=== Section Start ===

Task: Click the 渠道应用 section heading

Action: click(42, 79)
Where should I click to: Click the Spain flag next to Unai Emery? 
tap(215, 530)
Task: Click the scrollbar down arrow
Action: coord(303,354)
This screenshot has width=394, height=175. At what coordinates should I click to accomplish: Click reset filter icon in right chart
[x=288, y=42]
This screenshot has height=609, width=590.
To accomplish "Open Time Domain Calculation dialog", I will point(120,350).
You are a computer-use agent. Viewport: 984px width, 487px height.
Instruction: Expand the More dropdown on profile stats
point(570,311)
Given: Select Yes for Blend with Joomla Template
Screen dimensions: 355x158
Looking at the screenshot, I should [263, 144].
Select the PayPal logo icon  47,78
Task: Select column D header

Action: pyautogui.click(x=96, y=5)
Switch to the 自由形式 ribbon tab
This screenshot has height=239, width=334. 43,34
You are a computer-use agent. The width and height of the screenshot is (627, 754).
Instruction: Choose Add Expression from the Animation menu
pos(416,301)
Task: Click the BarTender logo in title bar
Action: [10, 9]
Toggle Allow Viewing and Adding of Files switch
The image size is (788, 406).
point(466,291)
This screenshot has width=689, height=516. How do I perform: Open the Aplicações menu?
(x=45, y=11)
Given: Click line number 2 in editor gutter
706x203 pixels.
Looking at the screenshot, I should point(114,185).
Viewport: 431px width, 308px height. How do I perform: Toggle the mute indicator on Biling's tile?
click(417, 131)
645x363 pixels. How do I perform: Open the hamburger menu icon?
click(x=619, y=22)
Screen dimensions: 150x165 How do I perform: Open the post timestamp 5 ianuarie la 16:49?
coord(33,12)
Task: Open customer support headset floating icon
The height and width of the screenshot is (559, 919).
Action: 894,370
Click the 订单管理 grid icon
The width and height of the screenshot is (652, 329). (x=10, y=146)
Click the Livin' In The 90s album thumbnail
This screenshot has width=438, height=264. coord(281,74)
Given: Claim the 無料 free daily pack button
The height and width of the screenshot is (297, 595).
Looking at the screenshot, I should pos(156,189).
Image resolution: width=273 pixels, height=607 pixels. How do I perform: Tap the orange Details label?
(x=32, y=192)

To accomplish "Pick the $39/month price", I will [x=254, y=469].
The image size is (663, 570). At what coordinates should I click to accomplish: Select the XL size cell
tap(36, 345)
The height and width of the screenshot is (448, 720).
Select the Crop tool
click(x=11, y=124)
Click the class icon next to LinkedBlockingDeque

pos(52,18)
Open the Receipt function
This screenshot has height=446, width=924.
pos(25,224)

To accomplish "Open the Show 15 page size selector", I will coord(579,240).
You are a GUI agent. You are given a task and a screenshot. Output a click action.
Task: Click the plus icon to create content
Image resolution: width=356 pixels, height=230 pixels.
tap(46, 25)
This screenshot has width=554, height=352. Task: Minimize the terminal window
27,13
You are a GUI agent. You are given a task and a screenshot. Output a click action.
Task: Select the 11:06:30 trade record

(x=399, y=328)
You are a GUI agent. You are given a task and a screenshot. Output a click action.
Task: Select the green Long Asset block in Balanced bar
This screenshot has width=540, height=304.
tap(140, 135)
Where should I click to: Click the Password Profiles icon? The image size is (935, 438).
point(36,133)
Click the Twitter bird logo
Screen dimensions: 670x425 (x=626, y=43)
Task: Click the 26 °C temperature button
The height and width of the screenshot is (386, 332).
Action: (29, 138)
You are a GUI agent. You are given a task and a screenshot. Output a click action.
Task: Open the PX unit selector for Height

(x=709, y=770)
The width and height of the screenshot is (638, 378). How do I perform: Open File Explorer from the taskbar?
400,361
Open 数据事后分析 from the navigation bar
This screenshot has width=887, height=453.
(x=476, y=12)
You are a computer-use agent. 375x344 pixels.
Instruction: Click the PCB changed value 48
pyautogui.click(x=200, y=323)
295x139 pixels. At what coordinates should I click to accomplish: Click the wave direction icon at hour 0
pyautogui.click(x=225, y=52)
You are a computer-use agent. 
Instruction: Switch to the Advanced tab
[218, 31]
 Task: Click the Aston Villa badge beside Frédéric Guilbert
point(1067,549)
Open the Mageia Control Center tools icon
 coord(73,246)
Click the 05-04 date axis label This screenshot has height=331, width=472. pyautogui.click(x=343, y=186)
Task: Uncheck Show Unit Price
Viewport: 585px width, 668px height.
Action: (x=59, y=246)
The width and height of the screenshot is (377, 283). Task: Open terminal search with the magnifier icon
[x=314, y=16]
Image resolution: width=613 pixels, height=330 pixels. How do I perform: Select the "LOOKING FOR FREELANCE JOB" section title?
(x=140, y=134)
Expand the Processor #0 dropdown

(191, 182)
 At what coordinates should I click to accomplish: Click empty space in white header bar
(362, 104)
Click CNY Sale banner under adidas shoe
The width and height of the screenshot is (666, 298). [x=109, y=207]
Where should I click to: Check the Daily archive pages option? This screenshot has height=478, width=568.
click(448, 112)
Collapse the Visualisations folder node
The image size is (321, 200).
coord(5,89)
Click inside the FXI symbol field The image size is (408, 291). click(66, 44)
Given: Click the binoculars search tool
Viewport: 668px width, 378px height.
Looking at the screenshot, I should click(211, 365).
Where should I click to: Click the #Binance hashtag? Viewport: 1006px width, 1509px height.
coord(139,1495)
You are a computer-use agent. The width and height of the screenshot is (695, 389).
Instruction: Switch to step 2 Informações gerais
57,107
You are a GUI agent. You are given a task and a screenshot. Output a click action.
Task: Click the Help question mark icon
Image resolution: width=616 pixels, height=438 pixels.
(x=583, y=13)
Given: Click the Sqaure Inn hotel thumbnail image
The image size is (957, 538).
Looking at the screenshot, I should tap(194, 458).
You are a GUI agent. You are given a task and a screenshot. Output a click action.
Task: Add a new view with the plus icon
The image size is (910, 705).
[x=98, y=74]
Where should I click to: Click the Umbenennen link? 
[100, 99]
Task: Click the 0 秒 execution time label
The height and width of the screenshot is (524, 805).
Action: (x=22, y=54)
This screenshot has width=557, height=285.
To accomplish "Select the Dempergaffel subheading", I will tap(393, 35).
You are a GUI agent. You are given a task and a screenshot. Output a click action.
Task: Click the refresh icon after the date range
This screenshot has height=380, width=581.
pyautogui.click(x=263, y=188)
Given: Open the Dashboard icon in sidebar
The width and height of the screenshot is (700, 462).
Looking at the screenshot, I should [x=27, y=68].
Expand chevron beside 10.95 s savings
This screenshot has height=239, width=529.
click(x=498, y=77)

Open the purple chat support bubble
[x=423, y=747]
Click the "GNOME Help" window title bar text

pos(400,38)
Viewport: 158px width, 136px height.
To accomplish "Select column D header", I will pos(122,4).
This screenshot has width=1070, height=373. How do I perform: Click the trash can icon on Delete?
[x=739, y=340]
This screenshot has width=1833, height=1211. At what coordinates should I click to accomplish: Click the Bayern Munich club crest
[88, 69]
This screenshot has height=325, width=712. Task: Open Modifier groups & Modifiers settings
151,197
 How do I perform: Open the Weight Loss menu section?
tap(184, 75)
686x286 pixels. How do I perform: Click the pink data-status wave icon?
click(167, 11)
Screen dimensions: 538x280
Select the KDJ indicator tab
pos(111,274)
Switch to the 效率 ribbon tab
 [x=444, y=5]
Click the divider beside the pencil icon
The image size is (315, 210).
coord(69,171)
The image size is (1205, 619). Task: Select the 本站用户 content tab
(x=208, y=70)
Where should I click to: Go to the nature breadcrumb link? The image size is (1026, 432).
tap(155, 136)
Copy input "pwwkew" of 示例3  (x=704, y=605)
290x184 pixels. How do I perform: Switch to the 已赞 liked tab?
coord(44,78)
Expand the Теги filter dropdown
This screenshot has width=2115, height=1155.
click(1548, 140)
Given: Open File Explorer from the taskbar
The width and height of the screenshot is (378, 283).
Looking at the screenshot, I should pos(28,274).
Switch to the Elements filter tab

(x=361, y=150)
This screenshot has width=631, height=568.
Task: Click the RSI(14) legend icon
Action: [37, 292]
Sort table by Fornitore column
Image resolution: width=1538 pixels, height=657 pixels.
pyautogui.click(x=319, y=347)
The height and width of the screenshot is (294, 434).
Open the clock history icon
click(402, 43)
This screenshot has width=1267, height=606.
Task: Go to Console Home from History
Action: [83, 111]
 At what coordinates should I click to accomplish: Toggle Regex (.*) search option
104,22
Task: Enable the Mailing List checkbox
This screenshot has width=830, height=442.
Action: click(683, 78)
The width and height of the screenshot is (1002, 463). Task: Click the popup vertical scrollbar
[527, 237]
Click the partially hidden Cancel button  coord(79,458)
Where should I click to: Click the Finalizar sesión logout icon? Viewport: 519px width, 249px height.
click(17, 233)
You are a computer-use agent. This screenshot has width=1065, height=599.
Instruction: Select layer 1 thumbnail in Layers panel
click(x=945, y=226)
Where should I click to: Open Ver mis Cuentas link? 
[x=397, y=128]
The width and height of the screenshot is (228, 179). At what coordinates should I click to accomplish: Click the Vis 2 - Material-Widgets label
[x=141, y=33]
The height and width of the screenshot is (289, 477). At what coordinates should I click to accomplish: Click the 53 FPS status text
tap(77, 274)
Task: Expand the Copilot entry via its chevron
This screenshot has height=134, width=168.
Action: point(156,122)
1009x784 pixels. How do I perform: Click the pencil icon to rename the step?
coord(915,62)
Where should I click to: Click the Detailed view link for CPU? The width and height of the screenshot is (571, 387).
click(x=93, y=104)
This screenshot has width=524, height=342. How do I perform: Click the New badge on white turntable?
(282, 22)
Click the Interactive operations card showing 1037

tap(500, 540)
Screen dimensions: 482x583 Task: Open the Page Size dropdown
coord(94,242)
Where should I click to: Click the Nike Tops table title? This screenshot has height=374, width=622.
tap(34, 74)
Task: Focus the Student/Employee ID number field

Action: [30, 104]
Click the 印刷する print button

=== Section End ===

* _Prompt_
Which of the lines above hold the string "button"? Copy each one.

* _Exercise solution_
Given: Claim the 無料 free daily pack button
Task: Click the 26 °C temperature button
Click the partially hidden Cancel button  coord(79,458)
Click the 印刷する print button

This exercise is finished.